Mr. Quezon now has the backing of a strong army, thanks to the aid of an act of Congress which permitted United States Army officers to be sent to the islands to create it. These officers were headed by Major General Douglas MacArthur, former chief of staff, who gave ample evidence of his courage and stamina when, under a gas barrage that became a stench in the nostrils of the nation, he drove the impoverished veterans of the peaceable Bonus Army from Washington under the Hoover regime.

The Philippine president, however, wishes to be pictured as a benevolent dictator, and talks of beating "the radicals at their own game." In asking for full freedom for the islands quickly on his visit in Washington in March, he disclosed he was planning for them "a programme of wide scope for industrial and agricultural socialization." The government, he said, intends to develop water power, to operate bus lines, to build and operate rail systems, to buy and exploit mines including coal, chromite, and other minerals, though excepting gold, at least at present and to establish a steamship company.

But the socialization, apparently, is not to be the socialization of privilege, which would get at the root of the islands' troubles. It is to be the socialization of the losses of the privileged. This was indicated when he described how the agricultural socialization was going to work. This, he said, was illustrated by the Commonwealth's experiments in rice control. The newly-created National Rice Corporation is stabilizing prices for "poverty- stricken farmers" by buying heavily during the harvest and holding its stocks for disposal as market conditions dictate.

Similar "radical" experiments in "socialization" have been carried on in the United States under the regimes of arch-conservative presidents, elected to maintain and entrench the status quo. The real poverty-stricken farmers, the peasants, watching the product of their labor drained away as the kiting of prices boosts the rent they must pay and the living costs they must meet, will have the meagre consolation of knowing that prices "stabilized" in a market with surpluses overhanging it will dislocate other markets and then will toboggan as surely in the Philippines as they have in the United States and in Europe.

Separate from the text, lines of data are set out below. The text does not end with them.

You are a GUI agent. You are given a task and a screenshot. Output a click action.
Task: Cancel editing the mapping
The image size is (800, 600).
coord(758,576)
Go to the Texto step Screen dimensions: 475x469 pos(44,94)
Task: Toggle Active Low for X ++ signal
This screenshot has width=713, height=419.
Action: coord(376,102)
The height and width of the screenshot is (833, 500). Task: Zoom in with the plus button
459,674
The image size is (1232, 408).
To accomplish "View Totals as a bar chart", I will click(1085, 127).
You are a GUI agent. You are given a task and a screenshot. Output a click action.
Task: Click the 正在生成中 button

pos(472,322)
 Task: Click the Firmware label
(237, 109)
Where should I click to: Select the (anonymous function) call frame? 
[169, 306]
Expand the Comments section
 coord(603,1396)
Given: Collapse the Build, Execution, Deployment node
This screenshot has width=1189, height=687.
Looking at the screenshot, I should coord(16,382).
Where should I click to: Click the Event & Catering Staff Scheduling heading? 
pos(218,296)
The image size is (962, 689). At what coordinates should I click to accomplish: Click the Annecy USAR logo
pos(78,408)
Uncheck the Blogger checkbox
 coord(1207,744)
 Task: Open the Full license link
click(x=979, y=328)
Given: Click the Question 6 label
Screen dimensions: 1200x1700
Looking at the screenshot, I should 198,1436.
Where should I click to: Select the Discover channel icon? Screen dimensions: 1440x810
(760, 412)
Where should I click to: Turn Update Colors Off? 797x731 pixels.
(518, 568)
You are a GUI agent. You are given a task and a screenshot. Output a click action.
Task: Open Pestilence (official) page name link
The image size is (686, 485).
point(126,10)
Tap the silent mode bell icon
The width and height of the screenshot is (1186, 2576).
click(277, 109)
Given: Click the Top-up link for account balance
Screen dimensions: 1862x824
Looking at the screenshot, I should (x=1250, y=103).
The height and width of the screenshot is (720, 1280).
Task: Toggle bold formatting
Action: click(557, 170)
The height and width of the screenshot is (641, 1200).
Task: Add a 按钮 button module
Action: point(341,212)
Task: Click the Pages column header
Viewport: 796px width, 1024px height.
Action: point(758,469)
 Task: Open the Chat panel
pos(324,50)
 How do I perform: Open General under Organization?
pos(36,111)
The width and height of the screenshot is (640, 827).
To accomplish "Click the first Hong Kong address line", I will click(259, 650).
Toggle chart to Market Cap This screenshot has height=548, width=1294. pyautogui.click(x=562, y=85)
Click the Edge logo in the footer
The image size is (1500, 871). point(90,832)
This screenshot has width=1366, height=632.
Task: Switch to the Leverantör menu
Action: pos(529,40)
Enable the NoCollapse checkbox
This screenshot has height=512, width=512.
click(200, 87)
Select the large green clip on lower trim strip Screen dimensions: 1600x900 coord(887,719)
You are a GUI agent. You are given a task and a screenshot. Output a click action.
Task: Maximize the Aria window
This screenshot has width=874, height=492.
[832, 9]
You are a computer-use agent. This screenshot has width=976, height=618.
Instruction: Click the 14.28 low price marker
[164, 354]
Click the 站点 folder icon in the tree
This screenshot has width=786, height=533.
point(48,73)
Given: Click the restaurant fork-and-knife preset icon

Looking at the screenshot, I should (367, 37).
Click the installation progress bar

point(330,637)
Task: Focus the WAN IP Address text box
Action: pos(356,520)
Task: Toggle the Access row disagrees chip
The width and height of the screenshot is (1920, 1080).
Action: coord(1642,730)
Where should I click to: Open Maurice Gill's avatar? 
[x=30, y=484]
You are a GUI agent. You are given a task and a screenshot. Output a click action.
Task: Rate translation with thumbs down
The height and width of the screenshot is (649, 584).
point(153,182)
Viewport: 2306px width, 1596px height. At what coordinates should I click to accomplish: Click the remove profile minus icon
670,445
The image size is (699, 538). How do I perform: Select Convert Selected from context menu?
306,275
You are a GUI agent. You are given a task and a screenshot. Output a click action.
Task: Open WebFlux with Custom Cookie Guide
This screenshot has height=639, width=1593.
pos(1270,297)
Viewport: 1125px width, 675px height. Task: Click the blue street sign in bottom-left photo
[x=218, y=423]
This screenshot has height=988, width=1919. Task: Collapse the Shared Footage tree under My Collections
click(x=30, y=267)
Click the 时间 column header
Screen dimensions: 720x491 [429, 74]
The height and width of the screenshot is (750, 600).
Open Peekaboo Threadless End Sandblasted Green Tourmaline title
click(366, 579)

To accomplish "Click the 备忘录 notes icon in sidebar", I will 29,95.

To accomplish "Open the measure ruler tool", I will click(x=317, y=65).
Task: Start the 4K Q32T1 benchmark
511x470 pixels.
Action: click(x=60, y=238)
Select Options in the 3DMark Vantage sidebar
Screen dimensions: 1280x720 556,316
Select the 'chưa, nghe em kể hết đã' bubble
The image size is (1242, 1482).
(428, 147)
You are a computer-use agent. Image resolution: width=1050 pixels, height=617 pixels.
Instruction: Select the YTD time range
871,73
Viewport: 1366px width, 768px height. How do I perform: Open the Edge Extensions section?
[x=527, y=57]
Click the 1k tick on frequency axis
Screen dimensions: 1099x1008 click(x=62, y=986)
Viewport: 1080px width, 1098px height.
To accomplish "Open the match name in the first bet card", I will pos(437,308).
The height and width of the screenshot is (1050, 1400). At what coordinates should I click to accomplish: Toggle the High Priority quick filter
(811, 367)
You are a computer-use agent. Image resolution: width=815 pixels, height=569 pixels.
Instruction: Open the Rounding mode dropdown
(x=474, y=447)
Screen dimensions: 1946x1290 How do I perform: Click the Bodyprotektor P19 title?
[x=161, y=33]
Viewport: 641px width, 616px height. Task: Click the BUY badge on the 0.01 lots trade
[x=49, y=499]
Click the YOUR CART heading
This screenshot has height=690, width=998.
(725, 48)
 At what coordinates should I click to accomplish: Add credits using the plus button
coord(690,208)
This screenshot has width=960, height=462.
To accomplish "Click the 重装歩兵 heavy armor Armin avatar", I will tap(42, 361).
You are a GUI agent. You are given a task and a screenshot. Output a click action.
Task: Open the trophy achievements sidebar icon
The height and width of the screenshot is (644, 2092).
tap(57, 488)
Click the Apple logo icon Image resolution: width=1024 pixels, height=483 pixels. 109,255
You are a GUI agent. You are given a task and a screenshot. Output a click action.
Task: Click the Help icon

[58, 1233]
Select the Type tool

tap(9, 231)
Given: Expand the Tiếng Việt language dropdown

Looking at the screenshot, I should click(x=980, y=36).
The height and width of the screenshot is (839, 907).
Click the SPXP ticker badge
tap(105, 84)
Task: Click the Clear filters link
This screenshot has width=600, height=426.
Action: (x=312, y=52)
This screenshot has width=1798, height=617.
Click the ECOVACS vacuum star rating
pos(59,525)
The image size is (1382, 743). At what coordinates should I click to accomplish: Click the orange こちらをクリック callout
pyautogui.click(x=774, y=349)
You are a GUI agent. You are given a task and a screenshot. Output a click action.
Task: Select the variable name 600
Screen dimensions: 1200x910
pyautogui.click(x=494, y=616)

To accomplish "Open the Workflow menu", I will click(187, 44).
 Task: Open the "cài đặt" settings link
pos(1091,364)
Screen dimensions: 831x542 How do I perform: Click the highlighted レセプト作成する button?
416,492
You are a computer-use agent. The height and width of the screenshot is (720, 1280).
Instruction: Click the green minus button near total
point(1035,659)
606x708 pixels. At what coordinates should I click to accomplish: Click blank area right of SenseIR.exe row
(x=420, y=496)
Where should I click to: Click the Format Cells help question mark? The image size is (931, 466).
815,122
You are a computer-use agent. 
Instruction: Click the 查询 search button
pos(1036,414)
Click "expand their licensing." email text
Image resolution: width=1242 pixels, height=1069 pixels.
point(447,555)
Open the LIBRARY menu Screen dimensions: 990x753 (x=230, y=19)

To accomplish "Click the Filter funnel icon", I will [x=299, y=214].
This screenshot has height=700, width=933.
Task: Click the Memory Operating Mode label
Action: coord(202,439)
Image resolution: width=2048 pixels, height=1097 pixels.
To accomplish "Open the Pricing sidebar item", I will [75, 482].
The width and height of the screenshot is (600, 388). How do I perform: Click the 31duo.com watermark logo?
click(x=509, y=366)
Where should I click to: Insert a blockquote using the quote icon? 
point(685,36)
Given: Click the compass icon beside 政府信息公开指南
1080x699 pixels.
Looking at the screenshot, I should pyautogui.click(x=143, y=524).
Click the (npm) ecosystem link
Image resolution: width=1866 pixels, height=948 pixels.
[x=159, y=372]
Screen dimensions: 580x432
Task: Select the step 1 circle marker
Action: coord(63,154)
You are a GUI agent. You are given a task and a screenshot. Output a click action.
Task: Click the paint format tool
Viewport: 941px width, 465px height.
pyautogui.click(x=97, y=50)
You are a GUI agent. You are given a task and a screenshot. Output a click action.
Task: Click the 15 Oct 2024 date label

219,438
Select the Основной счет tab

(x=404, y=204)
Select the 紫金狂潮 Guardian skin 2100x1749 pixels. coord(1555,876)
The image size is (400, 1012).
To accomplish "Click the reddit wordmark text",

Schemes for the socialization of losses under monopolistic competition have proved to be the most dangerous of all crisis policies; they augment the destruction wrought by the crisis they are intended to prevent. If Mr. Quezon accepts no better advice, the day undoubtedly will dawn when he will be thankful for the support of a strong army, a ruthless constabulary and a centralized State apparatus, and when he will point, as evidence of benevolence, to claims that the government's trains and busses now are running on time.

But it is far too early to predict this outcome for the Philippines. President Quezon, after telling of his forthcoming "new attack" on tenancy, spent a month in Denmark and Ireland. He said he had studied Mexico's land difficulties on a trip there in April, and expected that some of the methods employed in Denmark and Ireland for the fight of tenancy might be capable of being transplanted to the islands. Certainly, any competent study of land reform in Denmark, Ireland and Mexico should disclose to the thorough observer what one should do and what he should not do.

Dr. Howe said Mr. Quezon also was interested in the method in the Farm Tenancy Bill, now awaiting a doubtful fate in Congress. Secretary Wallace's special adviser has been credited with helping draft that measure. As it stands,. it amounts to an effort to reduce the friction between landlord .and tenant without abolishing the relation. But powerful quarters in Washington sought vainly to put teeth into the measure so that it would be a first step toward abolishing tenancy. In the compromise that resulted enough was saved of the programme so that the measure remains one that would prepare the way for thorough land reform legislation.

President Quezon is facing a history-making situation. It is one that will leave him famous or notorious.